## [Text extract]
%%

I have traded one of mine live (TechTrader) on the Net for 7 yrs and it has been dissected by more people than I could possibly know. It traded in a raging Bull market and turned $30K on margin to $365,000 when I stopped it in 2007.
After reading Howard Bandy's work ---who is a Doctor of Mathematics---it became clear to me that this Builder (me) was never going to be as good as these guys when it comes to systems design.
Now I pay people to design and critique a whole host of ideas and methods. These guys are amazing and the results can be truly eye opening to say the least. Worth every cent. (I'm currently investing around $23000 a year on this).---and yes at sometime there will be an attempt to recoup my investment not only through the systems that are developed and designed but from those eye openers as well!!

I suggest reading Radges book "Unholy grail's" which goes a good way with the basics--TechTrader one of mine is in there.
Then Howard Bandy's works.


----------



## tradezy (26 October 2014)

Hi Tech/A,

Great information!!

I haven't heard of that term "Forward Referencing Conditions". Can you explain what this means?

Thanks,

Tradezy


----------



## tech/a (26 October 2014)

tradezy said:


> Hi Tech/A,
> 
> Great information!!
> 
> ...





Many budding system developers when they find the* Peak and Trough functions* think they have found the holy grail of conditions. Anything with a peak or trough can be found and incorporated in a formula.
Such as a % change from a pivot high or low or Divergence which requires a higher high or lower low.

These reference the *ZIGZAG* function.
The Metastock primer explains it better than I


http://www.metastockproducts.com/page_info.php?link_name=ch4_zig_zag

When you use a data set (historical data) the peaks and troughs are *KNOWN*.
So results are perfect.
In realtime the last leg to identify the latest peak or trough is dynamic it can't be known until the next leg is dynamic.


----------



## darkhorse70 (14 January 2015)

23k a year John, thats insane!

When I read books such as market wizards I have just now realized that many of these successful traders developed systems. Some or most assisted by programs.

Were most of them assisted by computer programmers?
What about newb traders such as myself and others who dont have those sophisticated computer skills?

Ate we still capable if designing great unique systems?


----------



## tech/a (14 January 2015)

darkhorse70 said:


> 23k a year John, thats insane!
> 
> When I read books such as market wizards I have just now realized that many of these successful traders developed systems. Some or most assisted by programs.
> 
> ...




Yes of course. (don't know about unique but certainly profitable.
Many years ago I designed the one mentioned above. Did very well.

We (Kris and I) are working on the very issue you and many traders face.
Will keep you and interested people in the loop.


----------



## darkhorse70 (14 January 2015)

Sounds good John.


----------

%%

## [Information supplied]
%%

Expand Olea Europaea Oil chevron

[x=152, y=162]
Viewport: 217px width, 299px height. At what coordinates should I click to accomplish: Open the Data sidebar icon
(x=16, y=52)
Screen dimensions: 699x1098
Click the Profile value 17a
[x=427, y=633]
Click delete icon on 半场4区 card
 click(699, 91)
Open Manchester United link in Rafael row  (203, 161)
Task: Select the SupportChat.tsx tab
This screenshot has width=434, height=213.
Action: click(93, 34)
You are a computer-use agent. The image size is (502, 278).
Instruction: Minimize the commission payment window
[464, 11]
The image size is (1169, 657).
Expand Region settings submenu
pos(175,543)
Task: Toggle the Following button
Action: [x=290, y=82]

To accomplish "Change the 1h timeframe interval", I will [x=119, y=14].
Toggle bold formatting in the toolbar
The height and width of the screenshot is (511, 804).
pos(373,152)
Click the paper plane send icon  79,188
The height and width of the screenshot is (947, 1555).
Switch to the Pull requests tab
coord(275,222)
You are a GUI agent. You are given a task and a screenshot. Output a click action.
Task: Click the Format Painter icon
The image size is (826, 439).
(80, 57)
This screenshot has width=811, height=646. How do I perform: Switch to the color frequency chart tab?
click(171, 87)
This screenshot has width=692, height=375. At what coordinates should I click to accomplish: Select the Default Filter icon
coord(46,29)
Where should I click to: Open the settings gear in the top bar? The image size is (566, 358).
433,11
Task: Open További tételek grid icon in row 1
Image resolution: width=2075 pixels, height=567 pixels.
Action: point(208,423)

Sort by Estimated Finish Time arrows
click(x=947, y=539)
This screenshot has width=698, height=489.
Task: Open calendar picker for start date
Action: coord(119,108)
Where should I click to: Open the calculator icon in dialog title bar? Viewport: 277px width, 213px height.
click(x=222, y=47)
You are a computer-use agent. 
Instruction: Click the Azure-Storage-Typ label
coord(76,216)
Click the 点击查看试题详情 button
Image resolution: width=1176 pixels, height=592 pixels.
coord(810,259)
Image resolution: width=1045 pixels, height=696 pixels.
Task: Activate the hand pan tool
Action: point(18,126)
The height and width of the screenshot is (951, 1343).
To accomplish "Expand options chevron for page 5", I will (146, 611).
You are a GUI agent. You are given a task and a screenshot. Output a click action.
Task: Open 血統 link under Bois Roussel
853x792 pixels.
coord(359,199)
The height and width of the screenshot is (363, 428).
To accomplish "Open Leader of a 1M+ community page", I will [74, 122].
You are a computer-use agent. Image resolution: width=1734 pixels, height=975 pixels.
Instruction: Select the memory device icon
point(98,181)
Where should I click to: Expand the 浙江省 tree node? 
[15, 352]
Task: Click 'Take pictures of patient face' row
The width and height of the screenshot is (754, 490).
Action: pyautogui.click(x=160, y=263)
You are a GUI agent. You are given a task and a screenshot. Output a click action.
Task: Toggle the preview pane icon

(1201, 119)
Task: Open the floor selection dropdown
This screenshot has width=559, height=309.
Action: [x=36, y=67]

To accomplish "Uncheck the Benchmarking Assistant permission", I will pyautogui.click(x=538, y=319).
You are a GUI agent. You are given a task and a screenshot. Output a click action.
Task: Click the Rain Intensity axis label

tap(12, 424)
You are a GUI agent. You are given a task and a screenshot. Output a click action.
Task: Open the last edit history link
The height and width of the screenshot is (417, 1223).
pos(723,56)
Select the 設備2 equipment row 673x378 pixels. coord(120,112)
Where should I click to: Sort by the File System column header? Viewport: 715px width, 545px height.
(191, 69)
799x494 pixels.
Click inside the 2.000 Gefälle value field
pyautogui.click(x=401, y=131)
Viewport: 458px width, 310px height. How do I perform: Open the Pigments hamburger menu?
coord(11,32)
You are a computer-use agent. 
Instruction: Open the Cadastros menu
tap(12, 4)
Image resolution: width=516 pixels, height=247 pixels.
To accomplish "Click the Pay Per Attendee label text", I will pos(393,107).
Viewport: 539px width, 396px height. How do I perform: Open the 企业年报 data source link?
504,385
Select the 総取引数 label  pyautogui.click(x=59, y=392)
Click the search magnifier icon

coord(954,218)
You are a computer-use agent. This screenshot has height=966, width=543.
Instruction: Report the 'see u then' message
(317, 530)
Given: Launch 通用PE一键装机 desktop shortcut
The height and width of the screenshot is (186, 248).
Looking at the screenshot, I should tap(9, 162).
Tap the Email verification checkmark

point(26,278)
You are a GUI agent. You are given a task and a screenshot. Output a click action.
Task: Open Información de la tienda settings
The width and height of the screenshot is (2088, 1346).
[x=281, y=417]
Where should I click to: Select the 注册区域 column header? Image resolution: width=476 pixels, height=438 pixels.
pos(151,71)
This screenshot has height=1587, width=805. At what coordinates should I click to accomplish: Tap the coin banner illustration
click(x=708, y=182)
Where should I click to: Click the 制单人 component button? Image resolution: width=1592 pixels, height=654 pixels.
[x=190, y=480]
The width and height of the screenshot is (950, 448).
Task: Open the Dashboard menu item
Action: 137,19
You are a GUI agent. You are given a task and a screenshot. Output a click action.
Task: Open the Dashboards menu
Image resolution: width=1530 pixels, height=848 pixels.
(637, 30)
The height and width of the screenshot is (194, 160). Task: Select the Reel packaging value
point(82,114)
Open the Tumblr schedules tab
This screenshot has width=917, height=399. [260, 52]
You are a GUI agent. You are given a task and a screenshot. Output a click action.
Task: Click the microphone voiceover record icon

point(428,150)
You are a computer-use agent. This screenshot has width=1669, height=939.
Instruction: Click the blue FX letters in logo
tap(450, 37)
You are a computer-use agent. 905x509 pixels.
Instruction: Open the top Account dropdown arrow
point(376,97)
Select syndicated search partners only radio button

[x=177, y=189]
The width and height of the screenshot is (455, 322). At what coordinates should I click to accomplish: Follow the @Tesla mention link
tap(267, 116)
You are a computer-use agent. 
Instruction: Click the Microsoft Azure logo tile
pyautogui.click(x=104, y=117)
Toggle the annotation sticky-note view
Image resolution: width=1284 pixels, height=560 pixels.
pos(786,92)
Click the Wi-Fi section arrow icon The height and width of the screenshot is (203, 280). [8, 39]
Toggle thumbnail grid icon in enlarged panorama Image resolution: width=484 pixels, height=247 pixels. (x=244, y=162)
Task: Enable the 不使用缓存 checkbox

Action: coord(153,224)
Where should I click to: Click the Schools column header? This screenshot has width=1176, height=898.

%%

## [Instructions]
#1 According to the trading forum thread, what amount did TechTrader turn $30K on margin into by the time it was stopped in 2007?
#2 Repeat the part of the trading forum thread between "The Metastock primer" and "leg is dynamic.", inclusive, word for word.

## [Task responses]
#1 $365,000

#2
The Metastock primer explains it better than I


http://www.metastockproducts.com/page_info.php?link_name=ch4_zig_zag

When you use a data set (historical data) the peaks and troughs are *KNOWN*.
So results are perfect.
In realtime the last leg to identify the latest peak or trough is dynamic it can't be known until the next leg is dynamic.